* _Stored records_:

Segment Open

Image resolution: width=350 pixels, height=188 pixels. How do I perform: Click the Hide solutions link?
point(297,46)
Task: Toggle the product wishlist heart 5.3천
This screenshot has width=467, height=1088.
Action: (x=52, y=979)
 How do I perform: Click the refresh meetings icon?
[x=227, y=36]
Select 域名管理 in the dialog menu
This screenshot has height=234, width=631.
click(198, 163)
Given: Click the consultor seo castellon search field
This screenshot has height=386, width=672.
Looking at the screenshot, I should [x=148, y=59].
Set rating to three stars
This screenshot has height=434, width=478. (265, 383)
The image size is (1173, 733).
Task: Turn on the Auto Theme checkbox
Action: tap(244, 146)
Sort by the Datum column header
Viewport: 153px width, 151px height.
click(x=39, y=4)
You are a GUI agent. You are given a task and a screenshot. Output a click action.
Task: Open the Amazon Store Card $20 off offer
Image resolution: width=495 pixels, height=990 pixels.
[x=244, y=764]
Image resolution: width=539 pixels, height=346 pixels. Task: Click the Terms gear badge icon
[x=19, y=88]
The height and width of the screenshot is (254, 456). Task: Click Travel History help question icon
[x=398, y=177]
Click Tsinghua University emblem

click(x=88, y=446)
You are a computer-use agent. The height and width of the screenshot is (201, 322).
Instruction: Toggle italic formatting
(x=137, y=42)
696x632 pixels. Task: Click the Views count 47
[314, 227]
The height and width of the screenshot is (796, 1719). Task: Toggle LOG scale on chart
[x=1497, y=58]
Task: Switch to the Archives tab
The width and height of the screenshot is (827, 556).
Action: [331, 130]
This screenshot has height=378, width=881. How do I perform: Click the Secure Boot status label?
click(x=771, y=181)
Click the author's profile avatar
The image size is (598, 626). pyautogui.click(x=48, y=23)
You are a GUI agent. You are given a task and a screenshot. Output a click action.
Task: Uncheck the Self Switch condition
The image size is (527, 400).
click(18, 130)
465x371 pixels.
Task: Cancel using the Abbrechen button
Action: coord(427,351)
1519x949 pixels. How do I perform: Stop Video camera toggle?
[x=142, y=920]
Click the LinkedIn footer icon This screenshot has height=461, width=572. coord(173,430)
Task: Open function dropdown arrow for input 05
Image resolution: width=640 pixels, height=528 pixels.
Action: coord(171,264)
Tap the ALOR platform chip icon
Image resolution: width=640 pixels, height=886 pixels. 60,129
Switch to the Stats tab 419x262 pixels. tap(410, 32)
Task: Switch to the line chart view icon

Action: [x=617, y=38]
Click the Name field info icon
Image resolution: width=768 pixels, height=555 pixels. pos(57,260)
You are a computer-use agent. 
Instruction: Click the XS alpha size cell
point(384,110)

Segment Closed

* _WHAT TO WORK ON_:
All lines that hold the word "computer" should be copied from the data.

* _RESULT_:
You are a computer-use agent. The height and width of the screenshot is (201, 322).
You are a computer-use agent. 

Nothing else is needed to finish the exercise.